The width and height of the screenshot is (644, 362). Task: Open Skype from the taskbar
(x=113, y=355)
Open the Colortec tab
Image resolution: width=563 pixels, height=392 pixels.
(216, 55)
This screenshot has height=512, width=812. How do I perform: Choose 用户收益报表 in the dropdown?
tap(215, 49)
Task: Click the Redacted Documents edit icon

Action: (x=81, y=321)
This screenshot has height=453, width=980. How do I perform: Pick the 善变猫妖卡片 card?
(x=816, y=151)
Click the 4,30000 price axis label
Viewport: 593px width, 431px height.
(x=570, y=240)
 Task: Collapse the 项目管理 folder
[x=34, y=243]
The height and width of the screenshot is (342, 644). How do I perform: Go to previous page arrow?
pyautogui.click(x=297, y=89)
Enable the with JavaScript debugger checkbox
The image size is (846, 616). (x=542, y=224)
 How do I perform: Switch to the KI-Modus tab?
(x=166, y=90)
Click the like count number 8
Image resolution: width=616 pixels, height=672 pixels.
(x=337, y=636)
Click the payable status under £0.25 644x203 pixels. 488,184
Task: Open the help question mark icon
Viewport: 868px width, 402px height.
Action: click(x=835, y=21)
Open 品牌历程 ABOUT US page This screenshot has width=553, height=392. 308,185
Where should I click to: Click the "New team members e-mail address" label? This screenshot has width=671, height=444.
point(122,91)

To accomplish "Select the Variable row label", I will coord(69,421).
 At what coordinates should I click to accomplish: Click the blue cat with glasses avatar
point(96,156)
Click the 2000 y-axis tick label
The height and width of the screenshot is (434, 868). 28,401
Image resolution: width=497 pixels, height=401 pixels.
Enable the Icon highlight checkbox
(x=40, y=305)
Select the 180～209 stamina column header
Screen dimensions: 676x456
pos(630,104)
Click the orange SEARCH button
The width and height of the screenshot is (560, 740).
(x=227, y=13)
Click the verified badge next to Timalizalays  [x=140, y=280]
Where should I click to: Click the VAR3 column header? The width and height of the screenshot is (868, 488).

════

Each record is to be retyped exactly as it appears.

:: Response area ::
The width and height of the screenshot is (644, 362). Task: Open Skype from the taskbar
(x=113, y=355)
Open the Colortec tab
Image resolution: width=563 pixels, height=392 pixels.
(216, 55)
This screenshot has height=512, width=812. How do I perform: Choose 用户收益报表 in the dropdown?
tap(215, 49)
Task: Click the Redacted Documents edit icon

Action: (x=81, y=321)
This screenshot has height=453, width=980. How do I perform: Pick the 善变猫妖卡片 card?
(x=816, y=151)
Click the 4,30000 price axis label
Viewport: 593px width, 431px height.
(x=570, y=240)
 Task: Collapse the 项目管理 folder
[x=34, y=243]
The height and width of the screenshot is (342, 644). How do I perform: Go to previous page arrow?
pyautogui.click(x=297, y=89)
Enable the with JavaScript debugger checkbox
The image size is (846, 616). (x=542, y=224)
 How do I perform: Switch to the KI-Modus tab?
(x=166, y=90)
Click the like count number 8
Image resolution: width=616 pixels, height=672 pixels.
(x=337, y=636)
Click the payable status under £0.25 644x203 pixels. 488,184
Task: Open the help question mark icon
Viewport: 868px width, 402px height.
Action: click(x=835, y=21)
Open 品牌历程 ABOUT US page This screenshot has width=553, height=392. 308,185
Where should I click to: Click the "New team members e-mail address" label? This screenshot has width=671, height=444.
point(122,91)

To accomplish "Select the Variable row label", I will coord(69,421).
 At what coordinates should I click to accomplish: Click the blue cat with glasses avatar
point(96,156)
Click the 2000 y-axis tick label
The height and width of the screenshot is (434, 868). 28,401
Image resolution: width=497 pixels, height=401 pixels.
Enable the Icon highlight checkbox
(x=40, y=305)
Select the 180～209 stamina column header
Screen dimensions: 676x456
pos(630,104)
Click the orange SEARCH button
The width and height of the screenshot is (560, 740).
(x=227, y=13)
Click the verified badge next to Timalizalays  [x=140, y=280]
Where should I click to: Click the VAR3 column header? The width and height of the screenshot is (868, 488).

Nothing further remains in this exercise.